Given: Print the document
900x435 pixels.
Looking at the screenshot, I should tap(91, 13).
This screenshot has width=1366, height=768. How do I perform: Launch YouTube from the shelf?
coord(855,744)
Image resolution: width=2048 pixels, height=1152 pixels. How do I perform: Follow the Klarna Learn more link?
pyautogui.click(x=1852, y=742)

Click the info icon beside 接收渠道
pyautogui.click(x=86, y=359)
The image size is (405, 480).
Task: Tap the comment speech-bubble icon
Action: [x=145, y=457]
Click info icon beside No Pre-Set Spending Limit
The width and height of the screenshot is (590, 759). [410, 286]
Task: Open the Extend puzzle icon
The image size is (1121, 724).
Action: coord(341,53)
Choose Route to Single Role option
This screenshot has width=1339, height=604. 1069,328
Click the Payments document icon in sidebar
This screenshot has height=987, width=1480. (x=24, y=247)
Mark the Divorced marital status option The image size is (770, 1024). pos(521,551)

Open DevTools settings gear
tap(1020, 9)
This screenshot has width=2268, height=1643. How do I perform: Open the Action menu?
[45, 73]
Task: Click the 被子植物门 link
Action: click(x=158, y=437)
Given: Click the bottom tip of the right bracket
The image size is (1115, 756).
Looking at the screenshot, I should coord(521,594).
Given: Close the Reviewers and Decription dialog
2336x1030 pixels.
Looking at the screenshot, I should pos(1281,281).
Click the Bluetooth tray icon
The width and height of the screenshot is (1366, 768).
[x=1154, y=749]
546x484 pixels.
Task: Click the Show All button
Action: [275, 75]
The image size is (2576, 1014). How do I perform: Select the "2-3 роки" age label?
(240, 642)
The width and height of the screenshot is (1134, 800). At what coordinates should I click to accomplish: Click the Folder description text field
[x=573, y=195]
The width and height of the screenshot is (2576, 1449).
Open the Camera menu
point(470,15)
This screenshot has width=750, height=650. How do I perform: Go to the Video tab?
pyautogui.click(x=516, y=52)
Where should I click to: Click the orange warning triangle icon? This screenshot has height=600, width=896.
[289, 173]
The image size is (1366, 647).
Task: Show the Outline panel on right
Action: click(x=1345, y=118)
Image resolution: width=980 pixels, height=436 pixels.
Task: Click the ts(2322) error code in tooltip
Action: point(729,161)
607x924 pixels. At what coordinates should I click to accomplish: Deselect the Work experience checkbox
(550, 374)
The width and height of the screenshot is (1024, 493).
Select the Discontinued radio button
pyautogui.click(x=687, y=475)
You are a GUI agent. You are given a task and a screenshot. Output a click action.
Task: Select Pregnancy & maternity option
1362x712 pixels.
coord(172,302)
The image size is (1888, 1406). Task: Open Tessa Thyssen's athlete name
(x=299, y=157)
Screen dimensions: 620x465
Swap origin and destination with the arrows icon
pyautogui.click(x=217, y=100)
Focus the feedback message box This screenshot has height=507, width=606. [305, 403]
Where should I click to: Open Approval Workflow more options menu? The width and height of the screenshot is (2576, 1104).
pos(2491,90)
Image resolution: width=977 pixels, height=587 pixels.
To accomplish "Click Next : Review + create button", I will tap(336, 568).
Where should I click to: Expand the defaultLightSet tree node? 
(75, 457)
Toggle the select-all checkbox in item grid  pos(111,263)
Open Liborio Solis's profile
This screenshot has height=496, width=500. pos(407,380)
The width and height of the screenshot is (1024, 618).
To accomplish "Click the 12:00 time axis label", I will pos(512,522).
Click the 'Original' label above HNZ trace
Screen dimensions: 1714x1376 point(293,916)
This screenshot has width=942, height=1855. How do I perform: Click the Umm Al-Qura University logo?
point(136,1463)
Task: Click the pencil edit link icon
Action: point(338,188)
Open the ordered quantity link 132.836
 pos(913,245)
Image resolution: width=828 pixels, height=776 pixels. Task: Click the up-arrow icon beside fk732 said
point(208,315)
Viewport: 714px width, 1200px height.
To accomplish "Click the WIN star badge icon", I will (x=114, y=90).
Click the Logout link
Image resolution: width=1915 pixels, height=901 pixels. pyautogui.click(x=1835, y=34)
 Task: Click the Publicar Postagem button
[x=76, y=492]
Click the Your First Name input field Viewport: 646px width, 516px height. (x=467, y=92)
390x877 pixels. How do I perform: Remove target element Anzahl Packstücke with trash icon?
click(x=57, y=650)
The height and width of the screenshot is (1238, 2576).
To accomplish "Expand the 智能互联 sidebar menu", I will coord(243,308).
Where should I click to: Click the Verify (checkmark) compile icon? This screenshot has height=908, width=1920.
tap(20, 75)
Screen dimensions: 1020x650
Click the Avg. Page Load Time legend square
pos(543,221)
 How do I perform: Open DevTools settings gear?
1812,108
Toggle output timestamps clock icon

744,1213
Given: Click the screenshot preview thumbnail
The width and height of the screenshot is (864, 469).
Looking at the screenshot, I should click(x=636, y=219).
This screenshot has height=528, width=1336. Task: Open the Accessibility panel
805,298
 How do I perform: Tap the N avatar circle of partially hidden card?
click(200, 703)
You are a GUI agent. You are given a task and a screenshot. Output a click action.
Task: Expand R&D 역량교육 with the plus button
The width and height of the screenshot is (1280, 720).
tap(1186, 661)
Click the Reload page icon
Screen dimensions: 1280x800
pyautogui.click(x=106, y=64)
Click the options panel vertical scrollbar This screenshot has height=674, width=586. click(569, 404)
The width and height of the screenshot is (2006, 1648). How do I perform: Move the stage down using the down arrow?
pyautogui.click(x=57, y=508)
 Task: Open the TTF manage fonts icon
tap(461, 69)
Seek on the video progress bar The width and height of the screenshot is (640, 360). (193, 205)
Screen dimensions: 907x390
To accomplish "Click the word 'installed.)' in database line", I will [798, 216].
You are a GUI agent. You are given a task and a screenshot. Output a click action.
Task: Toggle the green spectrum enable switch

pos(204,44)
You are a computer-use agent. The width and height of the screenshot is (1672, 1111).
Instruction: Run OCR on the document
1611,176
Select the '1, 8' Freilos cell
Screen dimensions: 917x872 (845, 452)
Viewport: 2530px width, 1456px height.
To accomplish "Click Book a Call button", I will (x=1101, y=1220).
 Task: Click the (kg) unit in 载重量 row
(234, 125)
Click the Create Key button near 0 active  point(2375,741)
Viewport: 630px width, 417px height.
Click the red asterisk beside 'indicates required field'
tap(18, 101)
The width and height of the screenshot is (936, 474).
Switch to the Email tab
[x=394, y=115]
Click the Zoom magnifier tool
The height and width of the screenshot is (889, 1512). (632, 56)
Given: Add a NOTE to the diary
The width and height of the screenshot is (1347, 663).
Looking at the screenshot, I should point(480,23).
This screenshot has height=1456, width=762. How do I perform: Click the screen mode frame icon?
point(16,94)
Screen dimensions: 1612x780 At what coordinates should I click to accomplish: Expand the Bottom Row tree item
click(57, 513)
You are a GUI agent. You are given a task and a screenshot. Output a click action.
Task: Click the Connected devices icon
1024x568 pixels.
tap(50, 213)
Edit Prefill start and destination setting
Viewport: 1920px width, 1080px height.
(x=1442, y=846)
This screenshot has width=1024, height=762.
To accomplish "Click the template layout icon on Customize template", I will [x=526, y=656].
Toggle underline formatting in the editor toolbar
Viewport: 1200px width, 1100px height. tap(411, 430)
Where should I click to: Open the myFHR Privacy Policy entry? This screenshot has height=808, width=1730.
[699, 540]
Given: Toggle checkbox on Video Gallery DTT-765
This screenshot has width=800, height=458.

.....

» Problem: Copy every one of the items above word for word, keeping each line exactly as it stands.

» Full answer:
Given: Print the document
900x435 pixels.
Looking at the screenshot, I should tap(91, 13).
This screenshot has width=1366, height=768. How do I perform: Launch YouTube from the shelf?
coord(855,744)
Image resolution: width=2048 pixels, height=1152 pixels. How do I perform: Follow the Klarna Learn more link?
pyautogui.click(x=1852, y=742)

Click the info icon beside 接收渠道
pyautogui.click(x=86, y=359)
The image size is (405, 480).
Task: Tap the comment speech-bubble icon
Action: [x=145, y=457]
Click info icon beside No Pre-Set Spending Limit
The width and height of the screenshot is (590, 759). [410, 286]
Task: Open the Extend puzzle icon
The image size is (1121, 724).
Action: coord(341,53)
Choose Route to Single Role option
This screenshot has width=1339, height=604. 1069,328
Click the Payments document icon in sidebar
This screenshot has height=987, width=1480. (x=24, y=247)
Mark the Divorced marital status option The image size is (770, 1024). pos(521,551)

Open DevTools settings gear
tap(1020, 9)
This screenshot has width=2268, height=1643. How do I perform: Open the Action menu?
[45, 73]
Task: Click the 被子植物门 link
Action: click(x=158, y=437)
Given: Click the bottom tip of the right bracket
The image size is (1115, 756).
Looking at the screenshot, I should coord(521,594).
Given: Close the Reviewers and Decription dialog
2336x1030 pixels.
Looking at the screenshot, I should pos(1281,281).
Click the Bluetooth tray icon
The width and height of the screenshot is (1366, 768).
[x=1154, y=749]
546x484 pixels.
Task: Click the Show All button
Action: [275, 75]
The image size is (2576, 1014). How do I perform: Select the "2-3 роки" age label?
(240, 642)
The width and height of the screenshot is (1134, 800). At what coordinates should I click to accomplish: Click the Folder description text field
[x=573, y=195]
The width and height of the screenshot is (2576, 1449).
Open the Camera menu
point(470,15)
This screenshot has width=750, height=650. How do I perform: Go to the Video tab?
pyautogui.click(x=516, y=52)
Where should I click to: Click the orange warning triangle icon? This screenshot has height=600, width=896.
[289, 173]
The image size is (1366, 647).
Task: Show the Outline panel on right
Action: click(x=1345, y=118)
Image resolution: width=980 pixels, height=436 pixels.
Task: Click the ts(2322) error code in tooltip
Action: point(729,161)
607x924 pixels. At what coordinates should I click to accomplish: Deselect the Work experience checkbox
(550, 374)
The width and height of the screenshot is (1024, 493).
Select the Discontinued radio button
pyautogui.click(x=687, y=475)
You are a GUI agent. You are given a task and a screenshot. Output a click action.
Task: Select Pregnancy & maternity option
1362x712 pixels.
coord(172,302)
The image size is (1888, 1406). Task: Open Tessa Thyssen's athlete name
(x=299, y=157)
Screen dimensions: 620x465
Swap origin and destination with the arrows icon
pyautogui.click(x=217, y=100)
Focus the feedback message box This screenshot has height=507, width=606. [305, 403]
Where should I click to: Open Approval Workflow more options menu? The width and height of the screenshot is (2576, 1104).
pos(2491,90)
Image resolution: width=977 pixels, height=587 pixels.
To accomplish "Click Next : Review + create button", I will tap(336, 568).
Where should I click to: Expand the defaultLightSet tree node? 
(75, 457)
Toggle the select-all checkbox in item grid  pos(111,263)
Open Liborio Solis's profile
This screenshot has height=496, width=500. pos(407,380)
The width and height of the screenshot is (1024, 618).
To accomplish "Click the 12:00 time axis label", I will pos(512,522).
Click the 'Original' label above HNZ trace
Screen dimensions: 1714x1376 point(293,916)
This screenshot has width=942, height=1855. How do I perform: Click the Umm Al-Qura University logo?
point(136,1463)
Task: Click the pencil edit link icon
Action: point(338,188)
Open the ordered quantity link 132.836
 pos(913,245)
Image resolution: width=828 pixels, height=776 pixels. Task: Click the up-arrow icon beside fk732 said
point(208,315)
Viewport: 714px width, 1200px height.
To accomplish "Click the WIN star badge icon", I will (x=114, y=90).
Click the Logout link
Image resolution: width=1915 pixels, height=901 pixels. pyautogui.click(x=1835, y=34)
 Task: Click the Publicar Postagem button
[x=76, y=492]
Click the Your First Name input field Viewport: 646px width, 516px height. (x=467, y=92)
390x877 pixels. How do I perform: Remove target element Anzahl Packstücke with trash icon?
click(x=57, y=650)
The height and width of the screenshot is (1238, 2576).
To accomplish "Expand the 智能互联 sidebar menu", I will coord(243,308).
Where should I click to: Click the Verify (checkmark) compile icon? This screenshot has height=908, width=1920.
tap(20, 75)
Screen dimensions: 1020x650
Click the Avg. Page Load Time legend square
pos(543,221)
 How do I perform: Open DevTools settings gear?
1812,108
Toggle output timestamps clock icon

744,1213
Given: Click the screenshot preview thumbnail
The width and height of the screenshot is (864, 469).
Looking at the screenshot, I should click(x=636, y=219).
This screenshot has height=528, width=1336. Task: Open the Accessibility panel
805,298
 How do I perform: Tap the N avatar circle of partially hidden card?
click(200, 703)
You are a GUI agent. You are given a task and a screenshot. Output a click action.
Task: Expand R&D 역량교육 with the plus button
The width and height of the screenshot is (1280, 720).
tap(1186, 661)
Click the Reload page icon
Screen dimensions: 1280x800
pyautogui.click(x=106, y=64)
Click the options panel vertical scrollbar This screenshot has height=674, width=586. click(569, 404)
The width and height of the screenshot is (2006, 1648). How do I perform: Move the stage down using the down arrow?
pyautogui.click(x=57, y=508)
 Task: Open the TTF manage fonts icon
tap(461, 69)
Seek on the video progress bar The width and height of the screenshot is (640, 360). (193, 205)
Screen dimensions: 907x390
To accomplish "Click the word 'installed.)' in database line", I will [798, 216].
You are a GUI agent. You are given a task and a screenshot. Output a click action.
Task: Toggle the green spectrum enable switch

pos(204,44)
You are a computer-use agent. The width and height of the screenshot is (1672, 1111).
Instruction: Run OCR on the document
1611,176
Select the '1, 8' Freilos cell
Screen dimensions: 917x872 (845, 452)
Viewport: 2530px width, 1456px height.
To accomplish "Click Book a Call button", I will (x=1101, y=1220).
 Task: Click the (kg) unit in 载重量 row
(234, 125)
Click the Create Key button near 0 active  point(2375,741)
Viewport: 630px width, 417px height.
Click the red asterisk beside 'indicates required field'
tap(18, 101)
The width and height of the screenshot is (936, 474).
Switch to the Email tab
[x=394, y=115]
Click the Zoom magnifier tool
The height and width of the screenshot is (889, 1512). (632, 56)
Given: Add a NOTE to the diary
The width and height of the screenshot is (1347, 663).
Looking at the screenshot, I should point(480,23).
This screenshot has height=1456, width=762. How do I perform: Click the screen mode frame icon?
point(16,94)
Screen dimensions: 1612x780 At what coordinates should I click to accomplish: Expand the Bottom Row tree item
click(57, 513)
You are a GUI agent. You are given a task and a screenshot. Output a click action.
Task: Click the Connected devices icon
1024x568 pixels.
tap(50, 213)
Edit Prefill start and destination setting
Viewport: 1920px width, 1080px height.
(x=1442, y=846)
This screenshot has width=1024, height=762.
To accomplish "Click the template layout icon on Customize template", I will [x=526, y=656].
Toggle underline formatting in the editor toolbar
Viewport: 1200px width, 1100px height. tap(411, 430)
Where should I click to: Open the myFHR Privacy Policy entry? This screenshot has height=808, width=1730.
[699, 540]
Given: Toggle checkbox on Video Gallery DTT-765
This screenshot has width=800, height=458.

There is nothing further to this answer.